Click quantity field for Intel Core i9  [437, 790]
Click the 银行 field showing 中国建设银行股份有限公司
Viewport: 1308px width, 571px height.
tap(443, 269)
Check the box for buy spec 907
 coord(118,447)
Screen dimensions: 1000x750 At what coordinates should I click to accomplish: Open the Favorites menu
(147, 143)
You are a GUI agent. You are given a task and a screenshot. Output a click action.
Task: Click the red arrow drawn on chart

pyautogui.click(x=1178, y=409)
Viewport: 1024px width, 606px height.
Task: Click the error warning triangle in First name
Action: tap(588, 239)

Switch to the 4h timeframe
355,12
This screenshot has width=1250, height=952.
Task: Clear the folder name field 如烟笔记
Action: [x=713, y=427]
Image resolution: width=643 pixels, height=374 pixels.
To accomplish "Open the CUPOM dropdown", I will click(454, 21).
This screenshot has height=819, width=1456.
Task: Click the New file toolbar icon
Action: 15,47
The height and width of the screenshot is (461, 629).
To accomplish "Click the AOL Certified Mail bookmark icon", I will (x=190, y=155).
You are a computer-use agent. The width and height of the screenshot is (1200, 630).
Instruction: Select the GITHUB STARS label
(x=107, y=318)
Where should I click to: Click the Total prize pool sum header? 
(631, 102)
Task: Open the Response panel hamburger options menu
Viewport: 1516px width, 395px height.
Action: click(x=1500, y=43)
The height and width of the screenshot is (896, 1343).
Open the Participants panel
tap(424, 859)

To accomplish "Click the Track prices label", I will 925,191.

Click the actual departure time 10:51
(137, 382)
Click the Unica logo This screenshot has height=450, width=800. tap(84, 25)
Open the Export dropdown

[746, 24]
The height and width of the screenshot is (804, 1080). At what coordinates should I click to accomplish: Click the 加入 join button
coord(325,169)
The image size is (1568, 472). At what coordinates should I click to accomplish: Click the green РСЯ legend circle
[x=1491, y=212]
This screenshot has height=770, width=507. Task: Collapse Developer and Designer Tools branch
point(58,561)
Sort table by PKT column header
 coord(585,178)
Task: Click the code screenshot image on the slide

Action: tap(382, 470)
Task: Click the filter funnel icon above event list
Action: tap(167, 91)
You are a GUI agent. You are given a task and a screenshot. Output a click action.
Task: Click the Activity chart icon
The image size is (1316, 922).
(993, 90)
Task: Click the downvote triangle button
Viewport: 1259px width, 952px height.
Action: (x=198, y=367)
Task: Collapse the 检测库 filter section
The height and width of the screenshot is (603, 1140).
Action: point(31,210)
==*==
# Task instructions
Copy the listing above line for line, changing nothing.

# Task output
Click quantity field for Intel Core i9  [437, 790]
Click the 银行 field showing 中国建设银行股份有限公司
Viewport: 1308px width, 571px height.
tap(443, 269)
Check the box for buy spec 907
 coord(118,447)
Screen dimensions: 1000x750 At what coordinates should I click to accomplish: Open the Favorites menu
(147, 143)
You are a GUI agent. You are given a task and a screenshot. Output a click action.
Task: Click the red arrow drawn on chart

pyautogui.click(x=1178, y=409)
Viewport: 1024px width, 606px height.
Task: Click the error warning triangle in First name
Action: tap(588, 239)

Switch to the 4h timeframe
355,12
This screenshot has width=1250, height=952.
Task: Clear the folder name field 如烟笔记
Action: [x=713, y=427]
Image resolution: width=643 pixels, height=374 pixels.
To accomplish "Open the CUPOM dropdown", I will click(454, 21).
This screenshot has height=819, width=1456.
Task: Click the New file toolbar icon
Action: 15,47
The height and width of the screenshot is (461, 629).
To accomplish "Click the AOL Certified Mail bookmark icon", I will (x=190, y=155).
You are a computer-use agent. The width and height of the screenshot is (1200, 630).
Instruction: Select the GITHUB STARS label
(x=107, y=318)
Where should I click to: Click the Total prize pool sum header? 
(631, 102)
Task: Open the Response panel hamburger options menu
Viewport: 1516px width, 395px height.
Action: click(x=1500, y=43)
The height and width of the screenshot is (896, 1343).
Open the Participants panel
tap(424, 859)

To accomplish "Click the Track prices label", I will 925,191.

Click the actual departure time 10:51
(137, 382)
Click the Unica logo This screenshot has height=450, width=800. tap(84, 25)
Open the Export dropdown

[746, 24]
The height and width of the screenshot is (804, 1080). At what coordinates should I click to accomplish: Click the 加入 join button
coord(325,169)
The image size is (1568, 472). At what coordinates should I click to accomplish: Click the green РСЯ legend circle
[x=1491, y=212]
This screenshot has height=770, width=507. Task: Collapse Developer and Designer Tools branch
point(58,561)
Sort table by PKT column header
 coord(585,178)
Task: Click the code screenshot image on the slide

Action: tap(382, 470)
Task: Click the filter funnel icon above event list
Action: tap(167, 91)
You are a GUI agent. You are given a task and a screenshot. Output a click action.
Task: Click the Activity chart icon
The image size is (1316, 922).
(993, 90)
Task: Click the downvote triangle button
Viewport: 1259px width, 952px height.
Action: (x=198, y=367)
Task: Collapse the 检测库 filter section
The height and width of the screenshot is (603, 1140).
Action: point(31,210)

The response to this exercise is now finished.